I’m not saying that that’s a good thing, I’m just saying that “hard to self-host” and “hard to completely ephemerally provision brand new clusters in a fully automated manner” aren’t quite the same thing, and precision helps guide conversations in useful directions.
That’s indeed a fair point, those are two different things. Having said that, Terraform is all about automation, and I’d have expected more elegant means to provision virtual machines (less redundant code, also when it comes to modules etc.) and I’d have expected better compatibility at least between their own products.
Regarding proxmox and packer: There’s also another error where it complains if I unmount the CD when creating the image. The way that I do it now is to pin the packer version so that I don’t encounter the qcow2 bug again, and also to force it ignore the errors at the end, meaning, they it doesn’t delete the virtual machine. Or I simply tell it not to unmount the CD-ROM anymore, but that’s an issue, because the clones will inherit that It’s embarrassing. But ok, I’m finished with my diatribe.

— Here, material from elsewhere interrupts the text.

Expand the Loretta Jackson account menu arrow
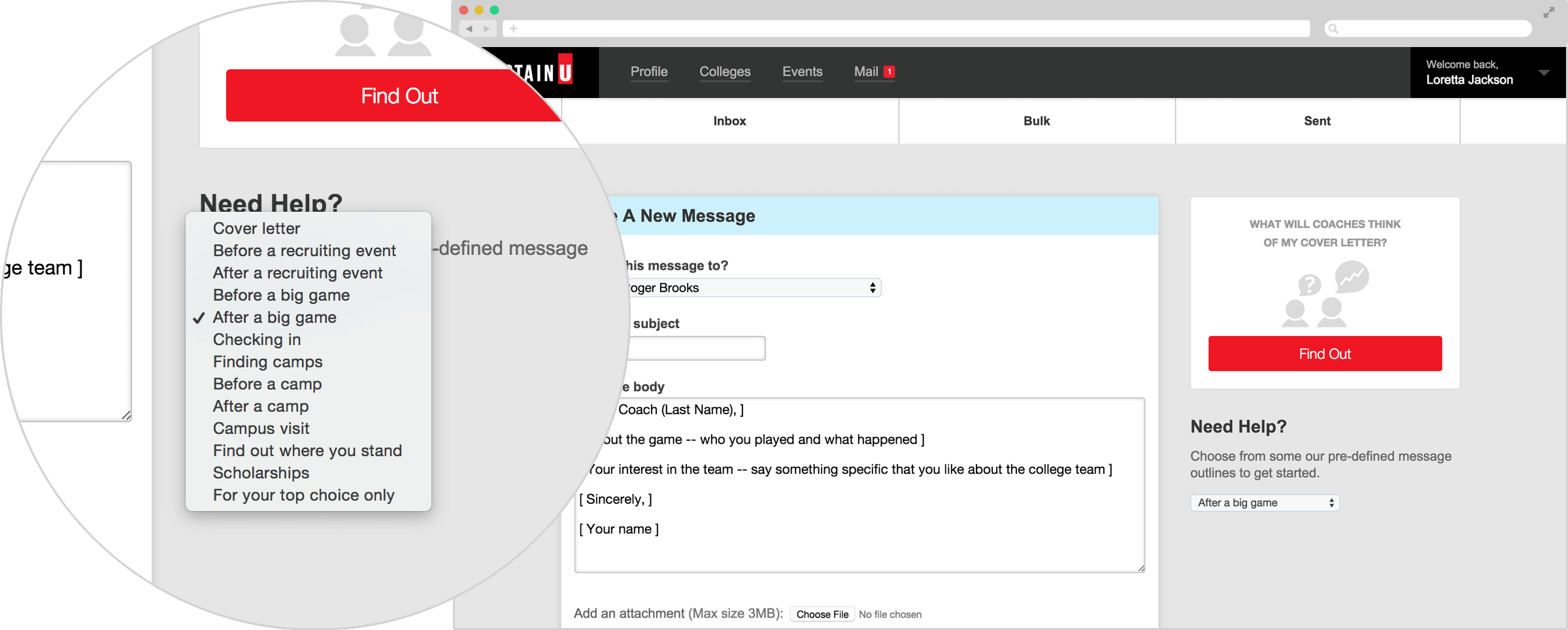This screenshot has height=630, width=1568. click(1544, 73)
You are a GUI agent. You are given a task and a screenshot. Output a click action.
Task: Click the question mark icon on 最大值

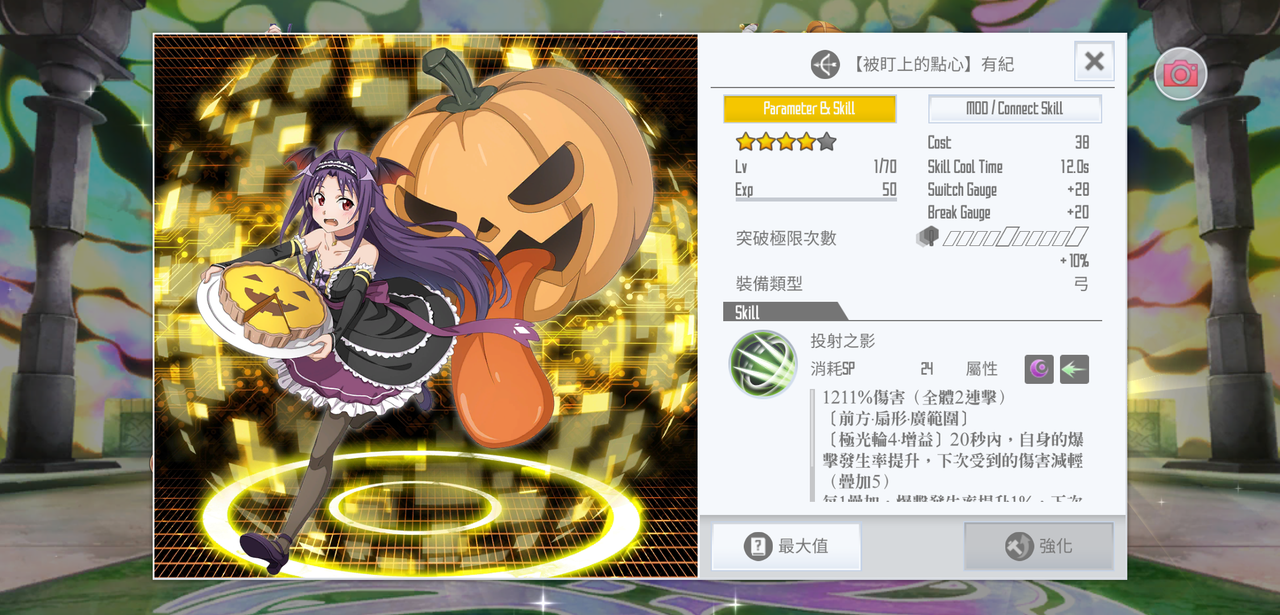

I guess what I’m trying to do is kind of overkill anyway, so I’ll just probably let kubeadm manage the certificates. Even if I solve this issue, there’s still a lot to do and I’m not sure it’s worth generating all the certificates myself anyway, given the complexities of kubernetes itself.
Later edit: the certificates for the etcd cluster I’ll still have them issued through vault, as it’s also easy to add them to the initial control plane node.